== TASK INSTRUCTIONS ==
Locate each line below that includes "computer" and reproduce it.

== DATA FOR PROCESSING ==
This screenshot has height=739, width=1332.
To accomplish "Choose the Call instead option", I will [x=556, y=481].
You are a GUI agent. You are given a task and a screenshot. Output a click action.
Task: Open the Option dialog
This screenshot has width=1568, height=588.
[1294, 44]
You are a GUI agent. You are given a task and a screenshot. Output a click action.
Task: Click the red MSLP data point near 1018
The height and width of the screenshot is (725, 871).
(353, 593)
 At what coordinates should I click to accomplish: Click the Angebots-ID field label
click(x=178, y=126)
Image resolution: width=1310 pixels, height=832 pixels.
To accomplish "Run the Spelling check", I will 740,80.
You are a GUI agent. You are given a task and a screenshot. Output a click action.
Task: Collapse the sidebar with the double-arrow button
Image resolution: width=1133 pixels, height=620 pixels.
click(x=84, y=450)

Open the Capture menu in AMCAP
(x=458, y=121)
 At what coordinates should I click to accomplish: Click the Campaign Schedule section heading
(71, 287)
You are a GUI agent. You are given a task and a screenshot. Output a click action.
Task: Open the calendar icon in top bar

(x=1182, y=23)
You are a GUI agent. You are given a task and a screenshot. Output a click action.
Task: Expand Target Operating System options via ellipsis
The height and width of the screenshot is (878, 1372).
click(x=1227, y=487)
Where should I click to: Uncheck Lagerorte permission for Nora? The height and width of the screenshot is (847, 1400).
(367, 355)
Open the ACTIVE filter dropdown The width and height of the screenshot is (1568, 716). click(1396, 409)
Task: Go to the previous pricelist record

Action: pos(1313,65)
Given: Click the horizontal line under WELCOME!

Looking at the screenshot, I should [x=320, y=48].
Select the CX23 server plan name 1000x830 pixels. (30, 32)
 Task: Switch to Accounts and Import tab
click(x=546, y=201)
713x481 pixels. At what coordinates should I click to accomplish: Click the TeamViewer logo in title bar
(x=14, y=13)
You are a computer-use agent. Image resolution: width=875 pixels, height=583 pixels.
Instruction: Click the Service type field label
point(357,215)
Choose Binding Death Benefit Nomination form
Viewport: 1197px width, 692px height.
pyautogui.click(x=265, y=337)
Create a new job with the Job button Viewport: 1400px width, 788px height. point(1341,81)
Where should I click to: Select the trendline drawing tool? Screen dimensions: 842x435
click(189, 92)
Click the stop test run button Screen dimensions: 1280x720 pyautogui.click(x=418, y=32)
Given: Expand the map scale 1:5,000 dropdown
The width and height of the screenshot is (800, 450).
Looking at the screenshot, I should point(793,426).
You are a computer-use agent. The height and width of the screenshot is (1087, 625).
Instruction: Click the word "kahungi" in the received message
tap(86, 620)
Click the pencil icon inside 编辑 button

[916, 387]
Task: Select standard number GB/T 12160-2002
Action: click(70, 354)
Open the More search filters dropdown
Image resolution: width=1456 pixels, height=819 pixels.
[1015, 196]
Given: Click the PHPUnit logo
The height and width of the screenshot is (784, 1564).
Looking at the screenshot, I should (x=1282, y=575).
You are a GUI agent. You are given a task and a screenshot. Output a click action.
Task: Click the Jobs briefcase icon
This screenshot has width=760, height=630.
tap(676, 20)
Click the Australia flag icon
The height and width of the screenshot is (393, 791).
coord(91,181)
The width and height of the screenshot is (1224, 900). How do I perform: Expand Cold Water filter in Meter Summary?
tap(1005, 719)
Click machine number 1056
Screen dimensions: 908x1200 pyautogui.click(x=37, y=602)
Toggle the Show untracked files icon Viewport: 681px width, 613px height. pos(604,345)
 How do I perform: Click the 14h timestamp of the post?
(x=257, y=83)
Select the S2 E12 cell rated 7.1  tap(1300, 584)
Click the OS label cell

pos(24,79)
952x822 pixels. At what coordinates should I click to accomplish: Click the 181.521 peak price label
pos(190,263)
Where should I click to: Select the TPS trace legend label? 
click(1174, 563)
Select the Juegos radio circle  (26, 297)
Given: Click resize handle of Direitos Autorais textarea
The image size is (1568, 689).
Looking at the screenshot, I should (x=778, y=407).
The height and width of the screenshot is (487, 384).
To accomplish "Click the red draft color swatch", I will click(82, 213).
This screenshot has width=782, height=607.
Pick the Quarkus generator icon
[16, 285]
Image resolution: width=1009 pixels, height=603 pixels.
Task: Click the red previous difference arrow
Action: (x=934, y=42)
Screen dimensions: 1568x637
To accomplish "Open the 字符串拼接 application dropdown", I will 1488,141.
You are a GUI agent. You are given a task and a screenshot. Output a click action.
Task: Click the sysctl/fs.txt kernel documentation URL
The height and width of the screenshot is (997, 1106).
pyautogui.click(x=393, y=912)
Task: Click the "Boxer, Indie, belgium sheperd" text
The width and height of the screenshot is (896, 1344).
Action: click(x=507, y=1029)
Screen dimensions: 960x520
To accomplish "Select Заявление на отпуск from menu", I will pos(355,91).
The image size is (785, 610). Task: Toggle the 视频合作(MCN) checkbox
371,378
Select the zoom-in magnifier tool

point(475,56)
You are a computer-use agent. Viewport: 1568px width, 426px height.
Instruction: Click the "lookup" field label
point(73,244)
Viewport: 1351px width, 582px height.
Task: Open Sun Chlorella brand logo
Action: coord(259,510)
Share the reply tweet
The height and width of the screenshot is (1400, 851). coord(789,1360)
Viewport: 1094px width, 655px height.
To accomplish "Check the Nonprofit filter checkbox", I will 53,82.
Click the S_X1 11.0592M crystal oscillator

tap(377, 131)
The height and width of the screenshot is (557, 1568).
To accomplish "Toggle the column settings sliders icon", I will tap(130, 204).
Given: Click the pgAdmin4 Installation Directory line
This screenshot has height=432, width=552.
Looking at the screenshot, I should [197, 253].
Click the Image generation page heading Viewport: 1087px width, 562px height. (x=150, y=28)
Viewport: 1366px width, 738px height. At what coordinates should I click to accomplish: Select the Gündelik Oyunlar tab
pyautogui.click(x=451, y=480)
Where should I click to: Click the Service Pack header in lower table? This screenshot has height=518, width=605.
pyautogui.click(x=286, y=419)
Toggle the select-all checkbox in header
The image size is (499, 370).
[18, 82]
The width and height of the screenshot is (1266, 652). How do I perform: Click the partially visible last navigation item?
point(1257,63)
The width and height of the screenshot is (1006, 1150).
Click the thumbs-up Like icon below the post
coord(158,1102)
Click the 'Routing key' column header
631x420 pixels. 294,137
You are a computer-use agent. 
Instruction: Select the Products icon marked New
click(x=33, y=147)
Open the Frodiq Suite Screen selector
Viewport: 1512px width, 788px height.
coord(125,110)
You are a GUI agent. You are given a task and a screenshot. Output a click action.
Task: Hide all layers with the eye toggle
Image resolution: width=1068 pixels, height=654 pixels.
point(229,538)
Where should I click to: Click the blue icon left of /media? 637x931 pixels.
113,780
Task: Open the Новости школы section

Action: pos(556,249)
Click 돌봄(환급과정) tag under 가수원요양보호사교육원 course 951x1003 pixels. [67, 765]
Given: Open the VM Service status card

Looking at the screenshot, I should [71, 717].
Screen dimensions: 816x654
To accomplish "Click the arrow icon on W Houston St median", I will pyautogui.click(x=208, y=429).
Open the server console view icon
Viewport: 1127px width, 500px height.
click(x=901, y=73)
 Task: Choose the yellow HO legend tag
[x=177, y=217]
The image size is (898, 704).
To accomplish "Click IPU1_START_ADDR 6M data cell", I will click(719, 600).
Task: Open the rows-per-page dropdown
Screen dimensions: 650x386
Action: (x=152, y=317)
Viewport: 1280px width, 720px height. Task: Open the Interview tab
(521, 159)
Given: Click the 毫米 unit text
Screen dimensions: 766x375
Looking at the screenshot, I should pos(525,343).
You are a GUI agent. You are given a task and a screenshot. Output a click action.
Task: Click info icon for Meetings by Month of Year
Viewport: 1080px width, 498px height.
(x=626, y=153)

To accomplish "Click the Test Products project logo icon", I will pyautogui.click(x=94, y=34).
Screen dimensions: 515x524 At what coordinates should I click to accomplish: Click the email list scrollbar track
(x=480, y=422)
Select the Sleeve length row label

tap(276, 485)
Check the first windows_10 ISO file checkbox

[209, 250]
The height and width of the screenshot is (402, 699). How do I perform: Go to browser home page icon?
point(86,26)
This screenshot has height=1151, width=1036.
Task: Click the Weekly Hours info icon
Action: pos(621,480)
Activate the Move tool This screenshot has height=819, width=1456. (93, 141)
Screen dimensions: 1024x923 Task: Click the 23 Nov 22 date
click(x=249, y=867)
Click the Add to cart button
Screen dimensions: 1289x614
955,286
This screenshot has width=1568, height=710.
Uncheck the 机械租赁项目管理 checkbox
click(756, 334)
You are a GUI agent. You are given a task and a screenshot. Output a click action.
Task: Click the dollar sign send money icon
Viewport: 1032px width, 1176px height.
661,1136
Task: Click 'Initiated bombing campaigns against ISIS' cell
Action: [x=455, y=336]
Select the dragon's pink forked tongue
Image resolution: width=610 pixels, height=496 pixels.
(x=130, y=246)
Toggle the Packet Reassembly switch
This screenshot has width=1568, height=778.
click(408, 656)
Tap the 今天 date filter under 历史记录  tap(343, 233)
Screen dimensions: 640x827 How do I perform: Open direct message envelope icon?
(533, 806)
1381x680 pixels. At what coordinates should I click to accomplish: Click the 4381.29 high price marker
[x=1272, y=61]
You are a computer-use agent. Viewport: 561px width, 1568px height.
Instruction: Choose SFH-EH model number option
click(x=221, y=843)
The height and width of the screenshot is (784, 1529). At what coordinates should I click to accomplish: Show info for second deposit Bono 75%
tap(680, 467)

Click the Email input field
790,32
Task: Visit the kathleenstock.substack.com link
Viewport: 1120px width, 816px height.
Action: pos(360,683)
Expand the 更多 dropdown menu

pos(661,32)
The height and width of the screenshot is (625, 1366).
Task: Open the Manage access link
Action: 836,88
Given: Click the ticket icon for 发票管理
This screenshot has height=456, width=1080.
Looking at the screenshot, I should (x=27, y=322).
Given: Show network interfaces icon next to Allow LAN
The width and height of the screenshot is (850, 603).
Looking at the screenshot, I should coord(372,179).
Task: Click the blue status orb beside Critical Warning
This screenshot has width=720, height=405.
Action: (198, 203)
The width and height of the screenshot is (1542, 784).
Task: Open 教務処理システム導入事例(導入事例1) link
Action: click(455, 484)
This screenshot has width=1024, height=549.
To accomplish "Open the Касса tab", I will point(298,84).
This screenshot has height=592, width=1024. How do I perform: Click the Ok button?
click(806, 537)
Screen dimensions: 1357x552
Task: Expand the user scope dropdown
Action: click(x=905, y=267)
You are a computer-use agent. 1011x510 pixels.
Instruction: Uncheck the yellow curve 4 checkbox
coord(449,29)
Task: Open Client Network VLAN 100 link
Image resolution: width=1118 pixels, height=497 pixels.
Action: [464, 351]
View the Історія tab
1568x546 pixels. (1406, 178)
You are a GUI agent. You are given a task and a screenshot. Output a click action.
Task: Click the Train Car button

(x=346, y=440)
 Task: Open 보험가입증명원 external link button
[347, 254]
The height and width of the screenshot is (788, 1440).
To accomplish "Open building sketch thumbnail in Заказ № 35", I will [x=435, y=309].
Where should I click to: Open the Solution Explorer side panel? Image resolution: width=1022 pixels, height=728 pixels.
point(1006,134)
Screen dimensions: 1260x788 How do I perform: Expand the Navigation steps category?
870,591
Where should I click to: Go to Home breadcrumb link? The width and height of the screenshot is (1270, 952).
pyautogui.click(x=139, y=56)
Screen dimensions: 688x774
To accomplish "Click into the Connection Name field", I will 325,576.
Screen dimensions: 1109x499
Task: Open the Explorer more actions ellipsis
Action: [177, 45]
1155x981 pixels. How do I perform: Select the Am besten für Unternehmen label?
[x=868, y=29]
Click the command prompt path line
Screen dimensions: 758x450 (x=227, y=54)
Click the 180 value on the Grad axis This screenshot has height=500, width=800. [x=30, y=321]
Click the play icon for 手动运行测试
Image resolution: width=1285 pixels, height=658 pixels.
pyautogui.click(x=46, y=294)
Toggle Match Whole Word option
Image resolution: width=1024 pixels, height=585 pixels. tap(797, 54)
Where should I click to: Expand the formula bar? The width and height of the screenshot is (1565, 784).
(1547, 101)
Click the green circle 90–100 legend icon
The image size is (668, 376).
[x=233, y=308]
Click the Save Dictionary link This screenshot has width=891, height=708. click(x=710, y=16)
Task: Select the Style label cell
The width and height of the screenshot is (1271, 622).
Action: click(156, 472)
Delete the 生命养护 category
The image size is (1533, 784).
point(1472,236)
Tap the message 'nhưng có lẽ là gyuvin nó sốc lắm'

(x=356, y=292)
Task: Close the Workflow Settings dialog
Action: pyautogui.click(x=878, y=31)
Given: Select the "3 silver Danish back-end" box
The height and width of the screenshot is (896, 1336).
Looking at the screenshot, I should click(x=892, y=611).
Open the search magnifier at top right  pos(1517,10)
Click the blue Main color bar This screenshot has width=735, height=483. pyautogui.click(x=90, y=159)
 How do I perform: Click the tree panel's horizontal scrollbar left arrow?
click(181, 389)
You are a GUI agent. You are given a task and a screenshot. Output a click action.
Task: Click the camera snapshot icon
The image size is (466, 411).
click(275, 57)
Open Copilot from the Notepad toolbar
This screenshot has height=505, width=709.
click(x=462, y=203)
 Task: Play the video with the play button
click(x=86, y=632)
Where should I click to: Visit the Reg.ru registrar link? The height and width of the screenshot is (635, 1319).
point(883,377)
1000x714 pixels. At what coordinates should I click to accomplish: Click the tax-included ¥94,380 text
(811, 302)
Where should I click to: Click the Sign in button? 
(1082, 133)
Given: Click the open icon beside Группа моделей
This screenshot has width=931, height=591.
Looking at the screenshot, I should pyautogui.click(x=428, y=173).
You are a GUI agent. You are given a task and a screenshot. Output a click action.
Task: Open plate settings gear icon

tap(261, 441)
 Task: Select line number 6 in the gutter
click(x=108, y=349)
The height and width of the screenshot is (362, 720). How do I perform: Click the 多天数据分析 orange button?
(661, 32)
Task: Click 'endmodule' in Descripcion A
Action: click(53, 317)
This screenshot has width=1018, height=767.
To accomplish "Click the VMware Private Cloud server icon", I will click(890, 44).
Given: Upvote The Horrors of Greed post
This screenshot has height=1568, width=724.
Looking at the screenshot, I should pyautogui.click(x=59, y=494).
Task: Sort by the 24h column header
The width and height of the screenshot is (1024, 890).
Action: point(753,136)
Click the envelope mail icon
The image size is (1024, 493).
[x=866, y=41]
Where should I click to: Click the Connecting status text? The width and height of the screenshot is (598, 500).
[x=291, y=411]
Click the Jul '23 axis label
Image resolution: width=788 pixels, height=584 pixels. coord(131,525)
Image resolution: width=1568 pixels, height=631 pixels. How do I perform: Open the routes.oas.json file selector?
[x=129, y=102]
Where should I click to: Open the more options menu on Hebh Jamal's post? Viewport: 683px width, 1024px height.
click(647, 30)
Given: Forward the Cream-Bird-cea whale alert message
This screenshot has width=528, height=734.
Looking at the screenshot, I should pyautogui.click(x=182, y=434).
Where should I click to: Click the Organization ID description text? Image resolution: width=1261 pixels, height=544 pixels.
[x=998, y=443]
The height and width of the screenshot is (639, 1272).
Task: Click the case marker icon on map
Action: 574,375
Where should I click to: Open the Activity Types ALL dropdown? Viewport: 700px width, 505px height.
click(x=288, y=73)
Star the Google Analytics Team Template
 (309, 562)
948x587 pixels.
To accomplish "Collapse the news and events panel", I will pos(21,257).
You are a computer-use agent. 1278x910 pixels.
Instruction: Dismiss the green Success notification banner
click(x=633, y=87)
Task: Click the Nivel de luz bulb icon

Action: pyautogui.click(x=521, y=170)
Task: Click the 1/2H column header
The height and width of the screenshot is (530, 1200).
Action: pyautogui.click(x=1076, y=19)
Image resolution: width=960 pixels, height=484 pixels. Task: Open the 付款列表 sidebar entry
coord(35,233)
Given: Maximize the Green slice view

== TASK RESULT ==
You are a computer-use agent. Image resolution: width=875 pixels, height=583 pixels.
You are a computer-use agent. The height and width of the screenshot is (1087, 625).
You are a computer-use agent. Viewport: 1568px width, 426px height.
You are a computer-use agent. 
You are a computer-use agent. Viewport: 561px width, 1568px height.
You are a computer-use agent. 1011x510 pixels.
You are a computer-use agent. 1278x910 pixels.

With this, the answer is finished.